W3C home > Mailing lists > Public > www-rdf-comments@w3.org > October to December 2003

RE: Internal DTD Examples Invalidate the RDF/XML Documents

From: Dennis E. Hamilton <dennis.hamilton@acm.org>
Date: Thu, 2 Oct 2003 17:01:51 -0700
To: "Frank Manola" <fmanola@acm.org>
Cc: <www-rdf-comments@w3.org>
Message-ID: <FFEPLLNFAHGBKNENFGPAEELDDCAA.dennis.hamilton@acm.org>

Hi Frank,

When I saw that the OWL RDF Schema uses exactly the same technique in a published RDF, I dug into this more deeply and asked a related question at 

	<http://lists.w3.org/Archives/Public/public-webont-comments/2003Oct/0001.html>.

Here's my understanding:

1.	RDF/XML requires that the XML be well-formed.  Yes.  And the presence of the XML declaration seems to be an assertion that what follows will indeed be well-formed XML (including having a single root element).

2.	I did not know that a Document Type Declaration was required for RDF/XML.  I haven't checked the latest specification.  That is a surprising requirement, since it is not a requirement for XML 1.0 and in particular for XML 1.0 documents that are only intended to be well-formed.

It is also a surprising requirement since a Document Type Declaration can be taken as an assertion of validity.  A non-validating processor is not required to confirm it, but I had always taken it as a form of promise.   

3.	I think that is the disconnect for me. 

It is simply very peculiar to have a practice that involves using a Document Type Declaration that establishes a DTD for which there are no XML valid documents.

SOMEHOW, THE PRACTICE NEEDS TO BE MADE EXPLICIT.  It is weird to think that someone won't try the technique in the examples (I did), and it is even more startling to have an XML editor complain when fed the OWL RDF Schema. 

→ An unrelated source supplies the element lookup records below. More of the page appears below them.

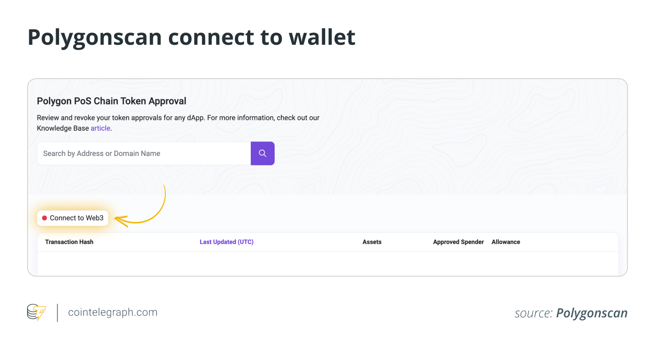
Task: Select the Approved Spender column header
Action: click(x=458, y=242)

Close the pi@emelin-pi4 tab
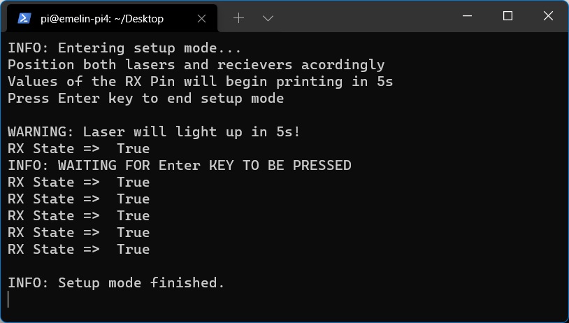coord(202,18)

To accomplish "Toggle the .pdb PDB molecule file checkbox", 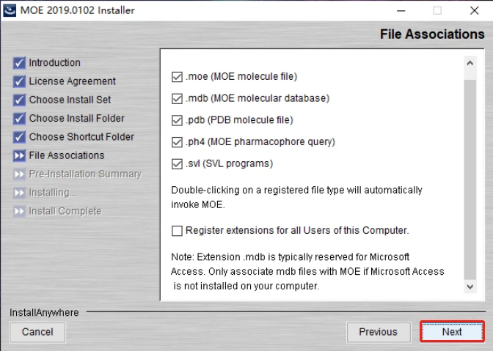I will (176, 120).
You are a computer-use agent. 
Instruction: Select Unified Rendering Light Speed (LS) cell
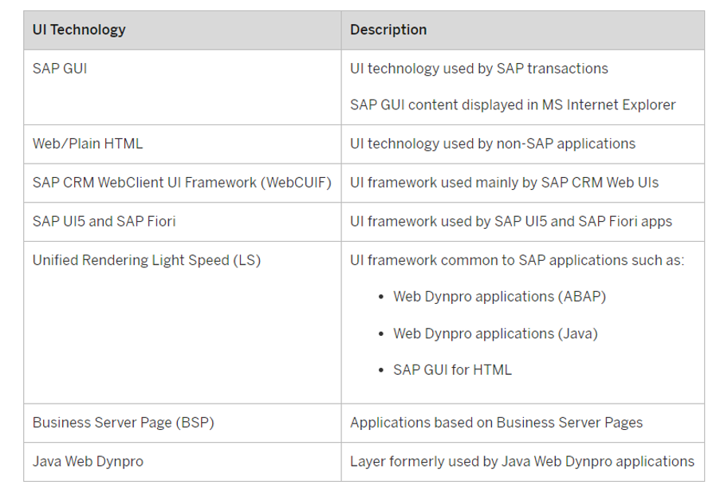183,322
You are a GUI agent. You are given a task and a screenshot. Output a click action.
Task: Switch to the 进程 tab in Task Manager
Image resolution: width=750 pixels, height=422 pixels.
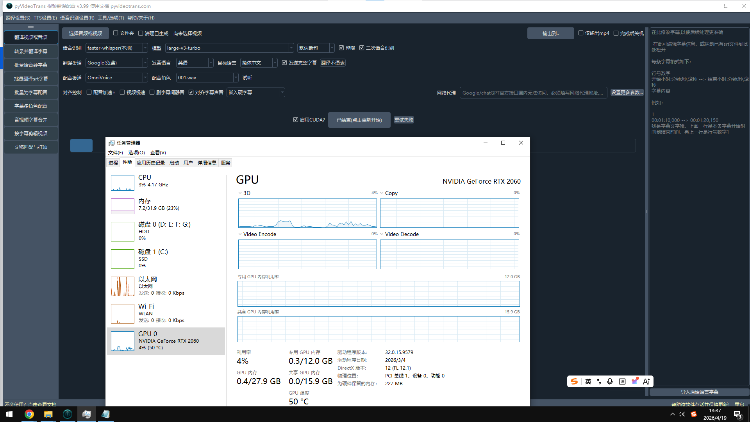pyautogui.click(x=113, y=163)
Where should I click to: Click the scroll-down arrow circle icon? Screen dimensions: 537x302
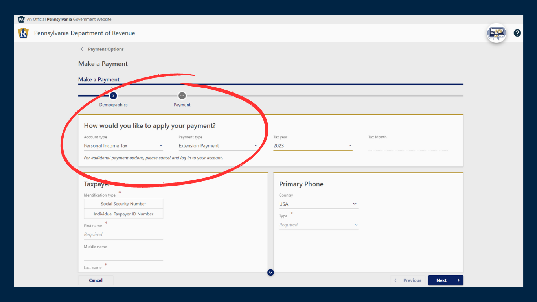tap(270, 273)
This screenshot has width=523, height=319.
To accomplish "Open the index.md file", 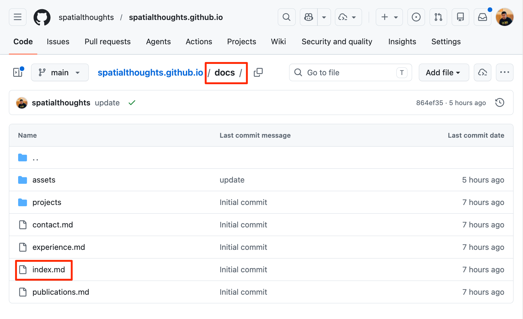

4.	There are XML editors and other tools that will validate when a Document Type Declaration is present.  And there are other processors, such as IE6.0, that will not even display the XML if it specifies a Document Type Declaration and it is not valid.  There is something in the implementation of IE 6.0 that has it not fail with an RDF though.  (It will display the OWL RDF Schema at <http://www.w3.org/2002/07/owl> with no problem.  I'm afraid to ask what the XSL instruction is for, though.)

So I have to deal with all of the error messages if I don't make the Document Type Declaration one for which the RDF is valid XML.  Since validation comes before content, it is a hack to notice that the XML is for an RDF and programmatically operate differently with regard to validation.  I haven't checked to see what the various DOM processors do, but this has to be a stumbling block for some of them.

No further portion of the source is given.